During the Middle Ages it belonged to the Byzantine Empire. In 802, the Byzantine Empress Irene was exiled to Lesvos after her deposition, and died there. The island served as a gathering base for the fleet of the rebel Thomas the Slav in the early 820s.

In the 10th century, it was part of the theme of the Aegean Sea, while in the late 11th century it formed a dioikesis under a kourator in Mytilene. In the 1090s, the island was briefly occupied by the Turkish emir Tzachas, but he was unable to capture Methymna, which resisted throughout. In the 12th century, the island became a frequent target for plundering raids by the Republic of Venice.

After the Fourth Crusade (1202–1204) the island passed to the Latin Empire, but was reconquered by the Empire of Nicaea sometime after 1224. In 1354, it was granted as a fief to the Genoese Francesco I Gattilusio, whose family ruled Lesvos until it was conquered by the Ottoman Turks in 1462. It remained under Turkish rule, named Midilli in Turkish, until 1912 when it was taken by Greek forces during the First Balkan War.
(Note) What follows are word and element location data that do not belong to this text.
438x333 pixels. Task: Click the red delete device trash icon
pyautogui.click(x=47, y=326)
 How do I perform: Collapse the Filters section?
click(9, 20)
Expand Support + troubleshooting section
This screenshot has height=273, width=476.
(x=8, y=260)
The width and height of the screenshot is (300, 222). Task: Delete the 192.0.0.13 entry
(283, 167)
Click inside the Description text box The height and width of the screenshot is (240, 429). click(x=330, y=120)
The cities of Mytilene and Methymna have been bishoprics since the 5th century. By the early 10th century, Mytilene had been raised to the status of a metropolitan see. Methymna achieved the same by the 12th century.
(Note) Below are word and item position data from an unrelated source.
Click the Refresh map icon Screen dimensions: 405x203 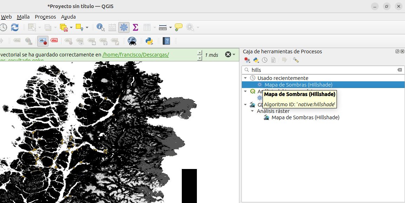click(x=15, y=27)
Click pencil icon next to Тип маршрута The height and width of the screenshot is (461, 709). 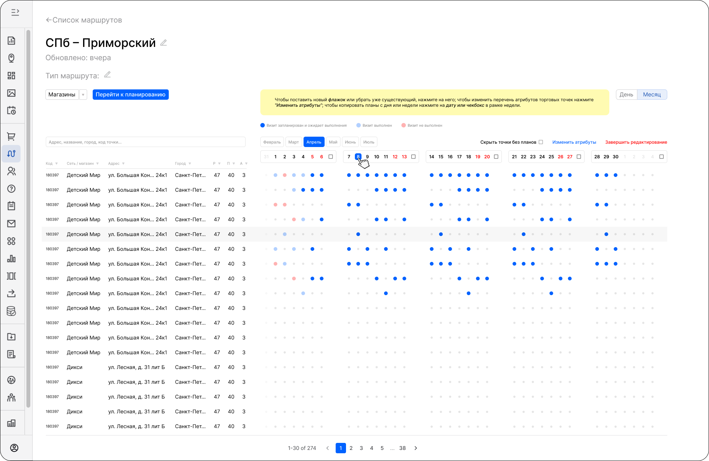(107, 75)
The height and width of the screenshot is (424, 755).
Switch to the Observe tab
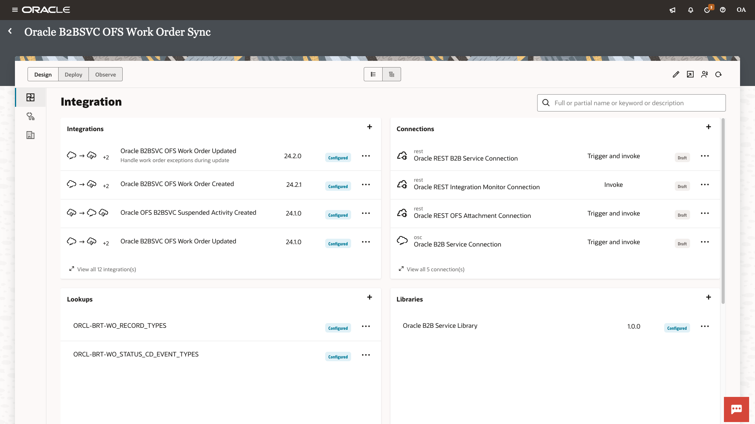pos(105,74)
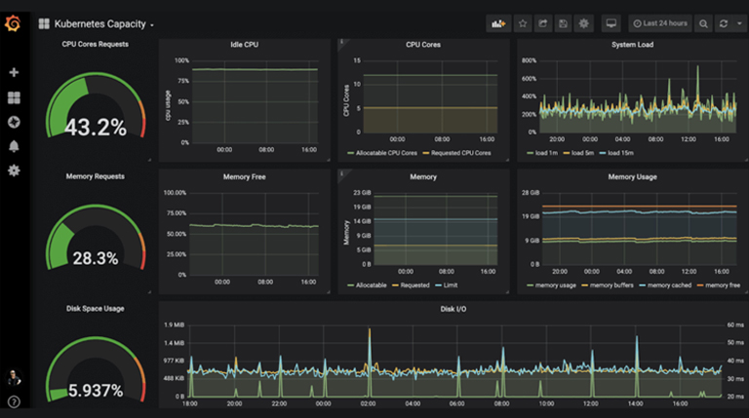Open the Disk I/O panel title menu
Viewport: 749px width, 418px height.
[x=454, y=310]
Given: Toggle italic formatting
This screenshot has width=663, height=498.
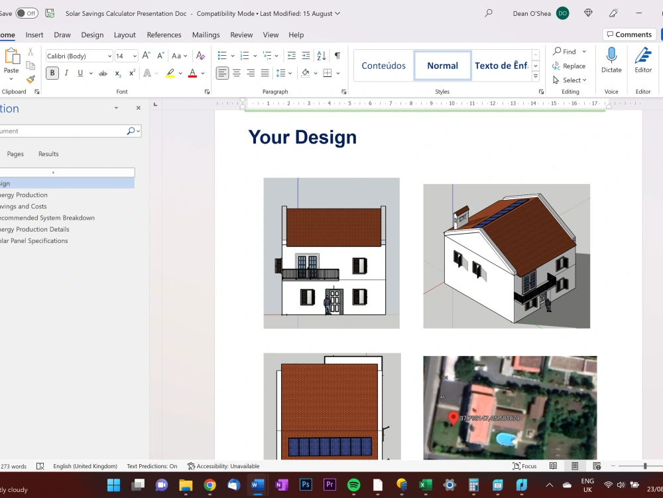Looking at the screenshot, I should click(x=66, y=73).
Lesvos is the birthplace of several famous persons. In archaic times, Arion developed the type of poem called dithyramb, the progenitor of tragedy, and Terpander invented the seven note musical scale for the lyre. Two of the nine lyric poets in the Ancient Greek canon, Alcaeus and Sappho, were from Lesvos. Phanias wrote history. The seminal artistic creativity of those times brings to mind the myth of Orpheus to whom Apollo gave a lyre and the Muses taught to play and sing. When Orpheus incurred the wrath of the god Dionysus he was dismembered by the Maenads and of his body parts his head and his lyre found their way to Lesvos where they have "remained" ever since. Pittacus was one of the Seven Sages of Greece. In classical times Hellanicus advanced historiography, Theophrastus, the father of botany, succeeded Aristotle as the head of the Lyceum. Aristotle and Epicurus lived there for some time, and it is there that Aristotle began systematic zoological investigations. In later times lived Theophanes, the historian of Pompey's campaigns, Longus wrote the famous novel Daphnis and Chloe, and much later the historian Doukas wrote the history of the early Ottoman Turks. In modern times the poet Odysseus Elytis, descendant of an old family of Lesvos received the Nobel Prize.
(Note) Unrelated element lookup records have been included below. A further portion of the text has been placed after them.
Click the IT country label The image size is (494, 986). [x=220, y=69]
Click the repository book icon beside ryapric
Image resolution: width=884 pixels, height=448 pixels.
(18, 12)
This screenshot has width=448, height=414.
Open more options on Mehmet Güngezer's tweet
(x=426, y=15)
The entire territory of Lesvos is "Lesvos Geopark" which is a member of the European Geoparks Network (2000-) and Global Geoparks Network (2004-) on account of its outstanding geological heritage, educational programs and projects, and promotion of geotourism.

This Geopark was enlarged from former "Lesvos Petrified Forest Geopark". Lesvos contains one of the few known petrified forests called Petrified Forest of Lesvos and it has been declared a Protected Natural Monument. Fossilised plants have been found in many localities on the western part of the island. The fossilised forest was formed during the Late Oligocene to Lower–Middle Miocene, by the intense volcanic activity in the area. Neogene volcanic rocks dominate the central and western part of the island, comprising andesites, dacites and rhyolites, ignimbrite, pyroclastics, tuffs, and volcanic ash. The products of the volcanic activity covered the vegetation of the area and the fossilization process took place during favourable conditions. The fossilized plants are silicified remnants of a sub-tropical forest that existed on the north-west part of the island 20–15 million years ago.